* _Extrait du document_
--
L'année de ses douze ans une image du martyr romain Saint Sébastien, le célèbre tableau de Guido Reni, déclenche son premier émoi incontrôlé et deux ans plus tard il est fasciné par un camarade de classe de constitution athlétique un peu plus âgé que lui.
Alors qu'il souffre d'anémie, il croit son insuffisance sanguine liée à son péché quotidien d'onanisme et va jusqu'à imaginer un rapport inverse entre son « manque de sang » et ses songeries sanguinaires…

Perturbé par la découverte de son homosexualité et gagné par un sentiment de culpabilité, le refoulement de son véritable moi s'impose au jeune homme comme seule échappatoire.
En recherche d'une prétendue normalité, s'imposant l'obligation morale d'aimer une jeune fille, Kochan surnage tant bien que mal dans ses contradictions et ses faux-fuyants.
La personnalité du narrateur, âgé de 20 ans en ce printemps 1945, est à peine moins tourmentée que le ciel de Tokyo où s'intensifient les raids destructeurs des bombardiers américains.
--
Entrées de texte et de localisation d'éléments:
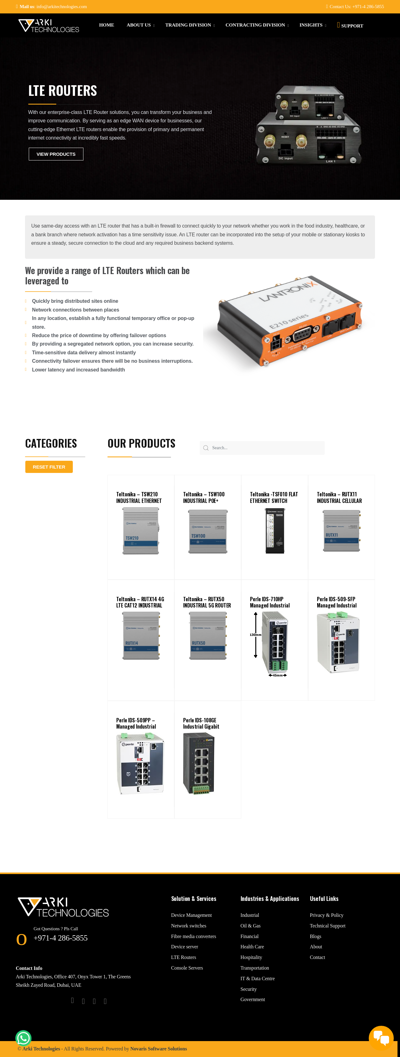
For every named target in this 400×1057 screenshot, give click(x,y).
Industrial (250, 915)
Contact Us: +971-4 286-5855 (355, 6)
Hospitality (251, 957)
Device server (184, 946)
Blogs (316, 936)
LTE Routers (183, 957)
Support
--
* _Travail à faire_
a. D'après le texte sur Kochan, quel âge a le narrateur au printemps 1945 ?
b. Recopiez mot pour mot le passage du texte sur Kochan qui s'ouvre sur les mots « Perturbé par la » et se clôt sur « et ses faux-fuyants. ».

* _Réponses_
a. Il a 20 ans.

b.
Perturbé par la découverte de son homosexualité et gagné par un sentiment de culpabilité, le refoulement de son véritable moi s'impose au jeune homme comme seule échappatoire.
En recherche d'une prétendue normalité, s'imposant l'obligation morale d'aimer une jeune fille, Kochan surnage tant bien que mal dans ses contradictions et ses faux-fuyants.